[start TEXT EXTRACT]
Its decline began with the end of regulation, and really took a dive when it was divested from the original Greyhound Corporation to its new owner's in the mid 1980's....

I would agree that it is better now then before First Group took it over, except perhaps in routes operated...


----------



## Maverickstation (Apr 26, 2017)

In some cases bus companies fill in gaps where Amtrak leaves a void.

We have a private operator LimoLiner that runs between Boston and New York. There busses have wide seats and they provide snacks.

I use them to return on weekends when Evening Acela service from NYP is lite.

Ken


----------



## Philly Amtrak Fan (Apr 26, 2017)

Maverickstation said:


> In some cases bus companies fill in gaps where Amtrak leaves a void.
> 
> We have a private operator LimoLiner that runs between Boston and New York. There busses have wide seats and they provide snacks.
> 
> ...
[end TEXT EXTRACT]
[start GIVEN RECORDS]
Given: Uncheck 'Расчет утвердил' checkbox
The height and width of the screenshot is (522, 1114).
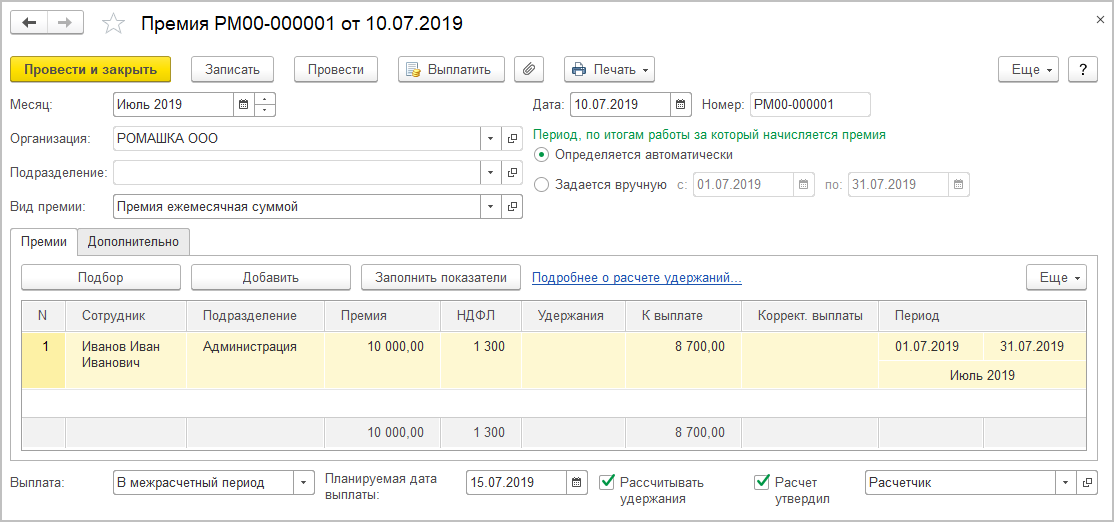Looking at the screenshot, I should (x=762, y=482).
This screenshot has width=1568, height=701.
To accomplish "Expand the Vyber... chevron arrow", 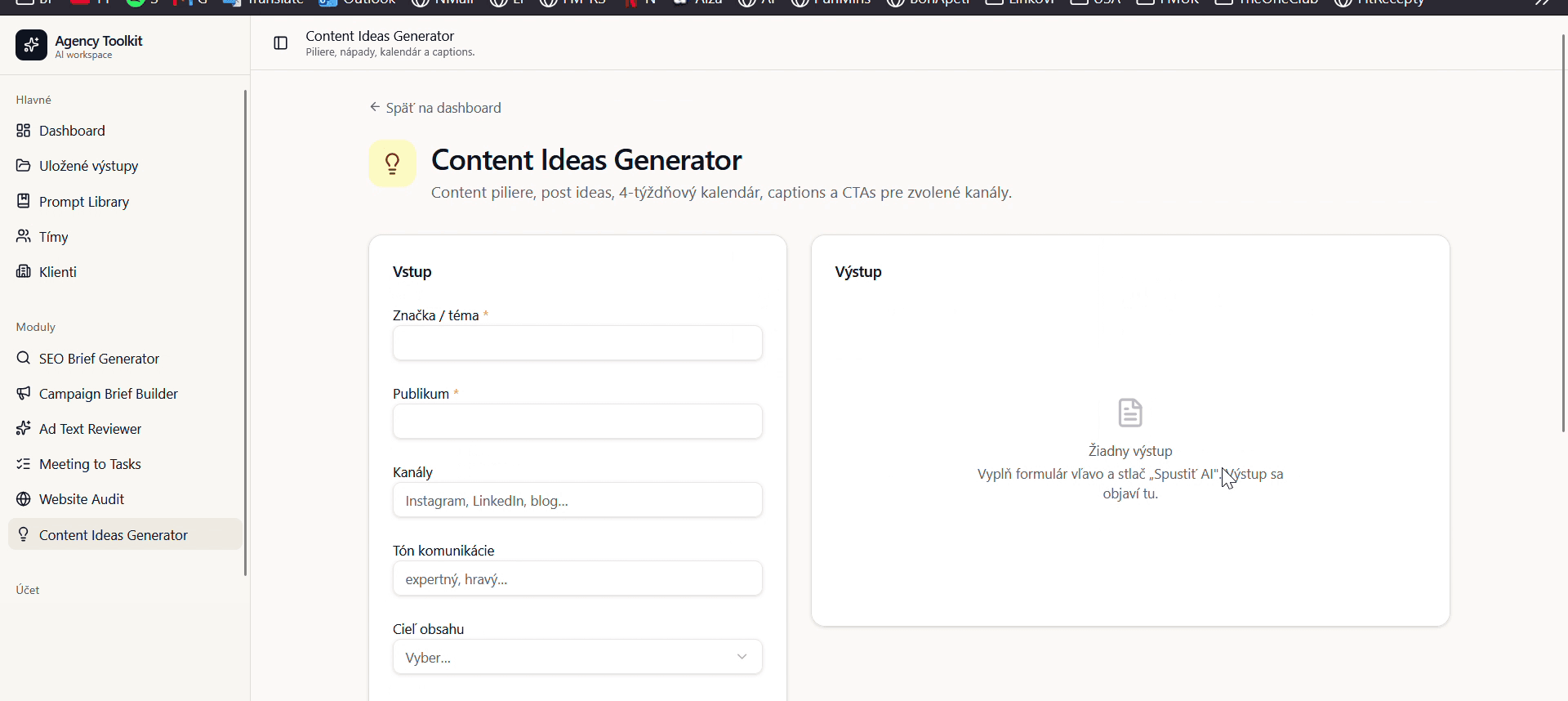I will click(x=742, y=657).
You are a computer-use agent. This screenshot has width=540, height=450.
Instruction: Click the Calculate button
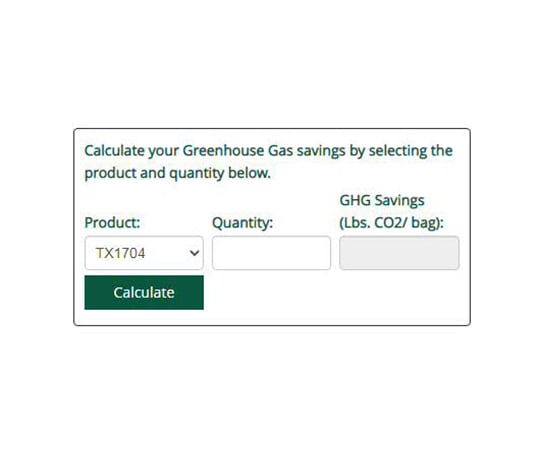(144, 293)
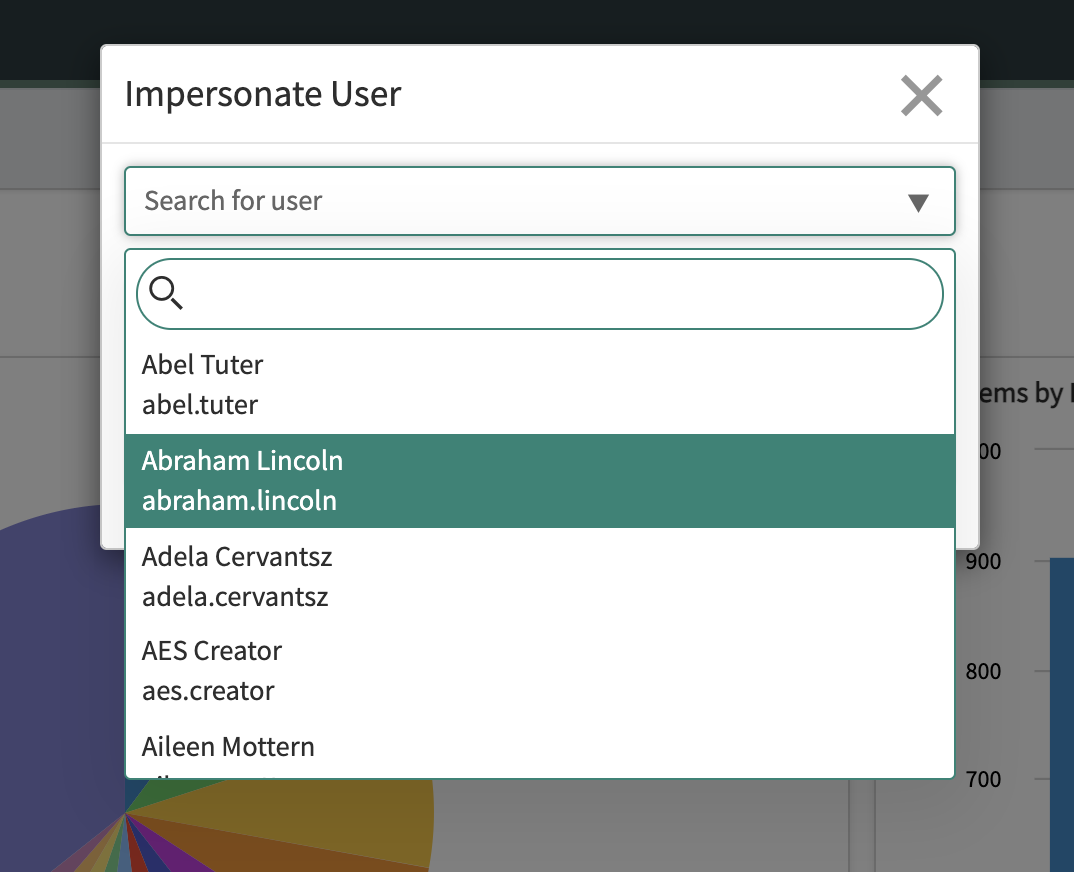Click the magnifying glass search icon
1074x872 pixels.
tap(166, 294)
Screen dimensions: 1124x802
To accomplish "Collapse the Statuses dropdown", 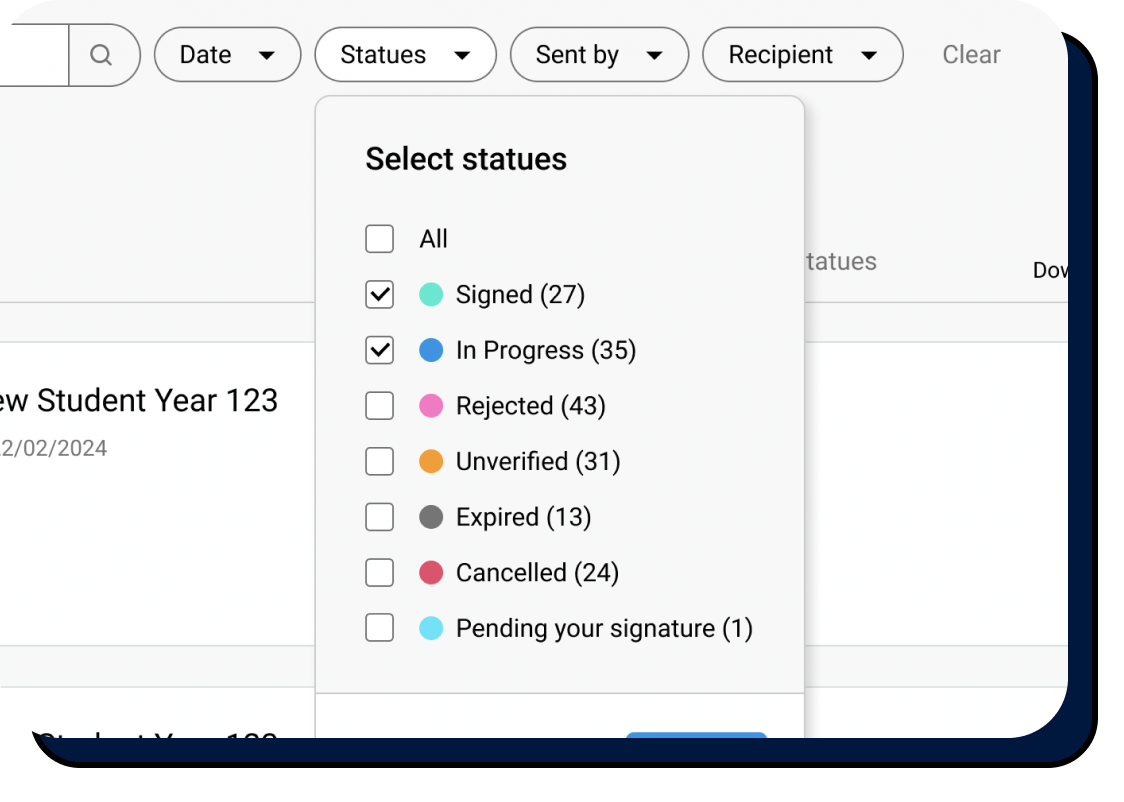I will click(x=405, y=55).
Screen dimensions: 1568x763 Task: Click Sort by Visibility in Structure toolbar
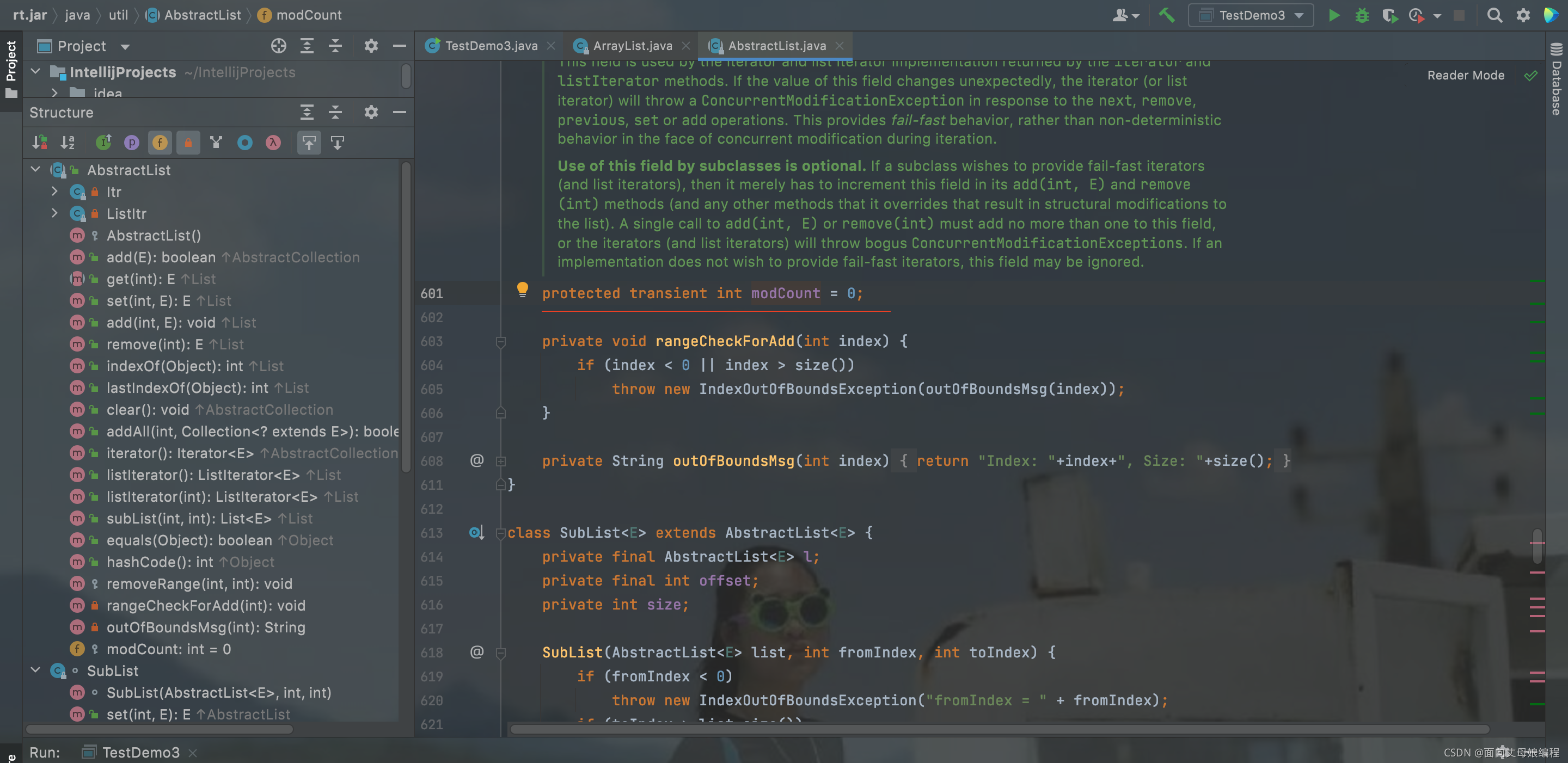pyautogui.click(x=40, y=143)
[end GIVEN RECORDS]
[THE TASK]
Copy the entire forum thread excerpt about bus service and Amtrak word for word. You won't need the records for this.

[REPLY TO THE TASK]
Its decline began with the end of regulation, and really took a dive when it was divested from the original Greyhound Corporation to its new owner's in the mid 1980's....

I would agree that it is better now then before First Group took it over, except perhaps in routes operated...


----------



## Maverickstation (Apr 26, 2017)

In some cases bus companies fill in gaps where Amtrak leaves a void.

We have a private operator LimoLiner that runs between Boston and New York. There busses have wide seats and they provide snacks.

I use them to return on weekends when Evening Acela service from NYP is lite.

Ken


----------



## Philly Amtrak Fan (Apr 26, 2017)

Maverickstation said:


> In some cases bus companies fill in gaps where Amtrak leaves a void.
> 
> We have a private operator LimoLiner that runs between Boston and New York. There busses have wide seats and they provide snacks.
> 
> ...